═══ PAGE EXCERPT ═══

Boeing is investing a further $450 million in its Wisk Aero eVTOL joint venture with Kitty Hawk. This morning, Wisk stated that the funding will support efforts to certify what it described as its sixth-generation fully autonomous eVTOL design, which is set to replace the fifth-generation Cora two-seater prototype that the company says has now logged almost 1,500 flight tests.

In a January 24 media briefing, Wisk and Boeing declined to provide any performance details or specifications for the new eVTOL, indicating that further announcements will be made later in 2022. They have also refused to publish a projected timeline for type certification, insisting that they don’t want to prejudge how long regulators will take to declare the aircraft and its proposed autonomous flight operating model to be safe.

Nevertheless, Wisk intends to operate 14 million eVTOL air taxi flights each year across a network of 20 cities within five years of the FAA clearing the aircraft for production. CEO Gary Gysin told reporters that it expects to launch operations with around 2,000 eVTOL vehicles, implying that each would make an average of 19 flights each day, with a duration of between 10 and 25 minutes.

According to Wisk, the initial air taxi services will be in the U.S. but it later intends to seek certification in other jurisdictions, most notably Europe. “We don’t want this to only be a premium service,” he said. “We want the flights to be affordable for new college graduates commuting to work.”

For Boeing, the further investment in Wisk signals its intention to hold a significant stake in the advanced air mobility (AAM) sector. This intent had seemed in doubt in September 2020, when the U.S. aerospace group closed its Boeing Next Innovation. Its European rival Airbus invested in two eVTOL technology demonstrator projects and in September 2021 announced plans to bring a four-passenger, fixed-wing model called CityAirbus to market in 2025.

═══

§ WORK TASK A
Answer these questions using the Wisk article, one answer per line, marked the same way:
(i) How much more is Boeing investing in Wisk Aero?
(ii) How many cities does Wisk plan to serve within five years of FAA production clearance?
(iii) In what year does Airbus plan to bring CityAirbus to market?
§ WORK TASK B
Rewrite the paragraph of the Wisk article that begins "Nevertheless, Wisk intends" as a short bulleted list, keeping its main facts.
§ WORK TASK C
Pick up the Wisk article after its last sentence and continue it.

═══ STORED DATA ═══

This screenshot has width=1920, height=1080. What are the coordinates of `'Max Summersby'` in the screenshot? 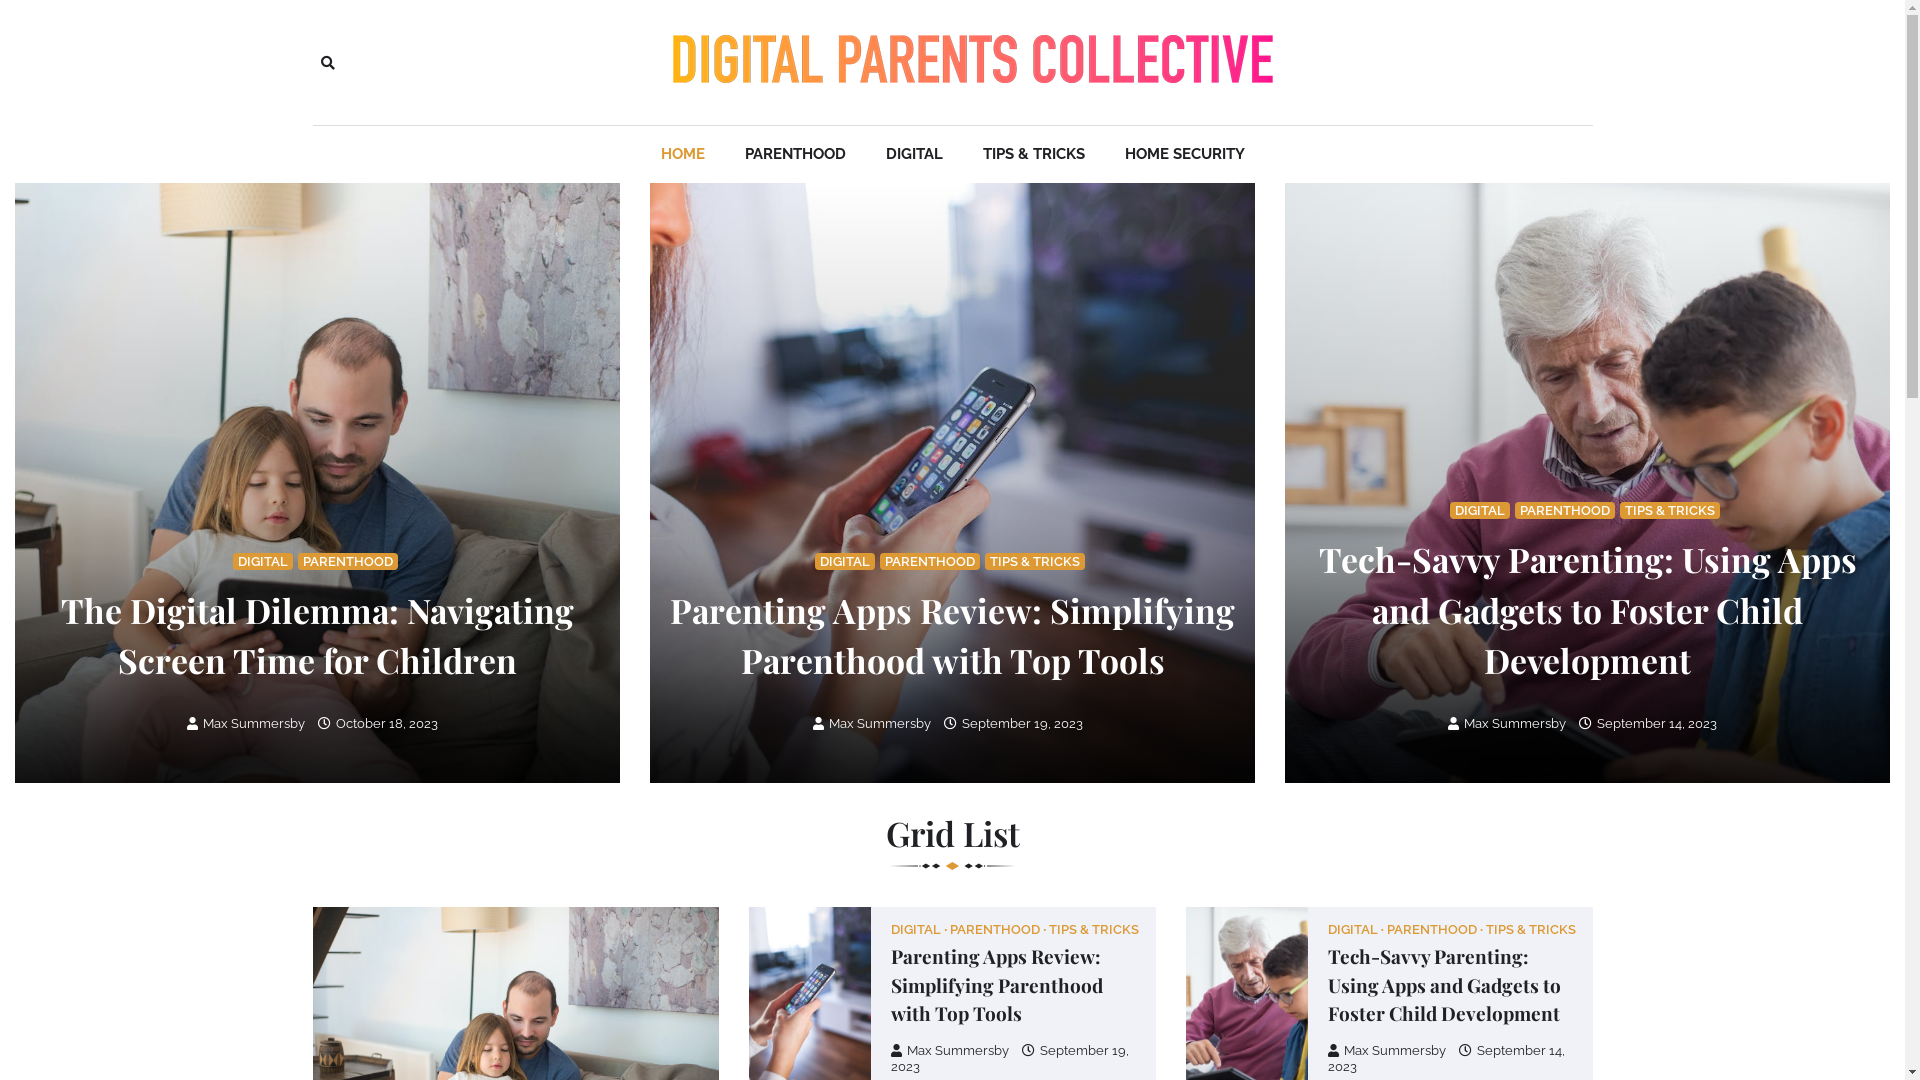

═══

§ ANSWER SPACE A
(i) $450 million
(ii) 20
(iii) 2025

§ ANSWER SPACE B
- Goal: 14 million eVTOL air taxi flights per year across 20 cities within five years of FAA production clearance.
- Launch fleet: about 2,000 eVTOL vehicles, according to CEO Gary Gysin.
- Implied use: an average of 19 flights per vehicle per day.
- Flight length: 10 to 25 minutes.

§ ANSWER SPACE C
Wisk will not reveal how much capital it has raised so far, despite claiming to be one of the best-funded eVTOL start-ups. Gysin indicated that a company should expect to spend at least $1.5 billion to get a new aircraft into production and commercial service.

“With this investment, we are reconfirming our belief in Wisk’s business and the importance of their work in pioneering all-electric, artificial-intelligence-driven, autonomous capability for the aerospace industry,” said Boeing’s chief strategy officer, Marc Allen. “Autonomy is the key to unlocking scale across all AAM applications, from passenger to cargo and beyond.”

Wisk was formed back in 2010 under the name Zee Aero and later merged with Kitty Hawk, an eVTOL aircraft start-up launched by Google co-founder Larry Page and vice president Sebastian Thrun. Following an earlier undisclosed investment by Boeing, the Mountain View, California-based start-up was reconstituted in December 2019 as a 50:50 joint venture between its two main backers. The company says it is now one of the best-funded private companies in an AAM sector that has seen several of its leading rivals opt to go public following mergers with special purpose acquisition companies (SPAC).

“We’re happy to be privately funded, and very few companies will survive this journey,” Gysin said when quizzed as to why Wisk had not followed rivals like Joby, Archer, and Lilium by taking the SPAC-backed path to Wall Street. One obvious benefit is avoiding the investor disclosure obligations that come with public equity listings, and the pressure to make aggressive entry-into-service and revenue pledges to financial backers.

Brian Yutko, Boeing’s vice president and chief engineer for sustainability and future mobility, repeatedly stated that the aerospace giant is taking a patient, long-term approach to its investment in the AAM sector while explaining that it will be providing the Wisk team with extensive engineering support. “We have a multi-year runway and will take the long view, putting safety first,” he commented. "We like the fact that Wisk has achieved some important firsts with autonomous [eVTOL] flights."

According to Gysin, Wisk intends to start its own Part 135 commercial operation for the proposed air taxi services and will partner with specialist providers for supporting technology and infrastructure, such as air traffic management and vertiports. He suggested that at a later stage, the company might choose to appoint operating partners to expand its planned AAM transportation network.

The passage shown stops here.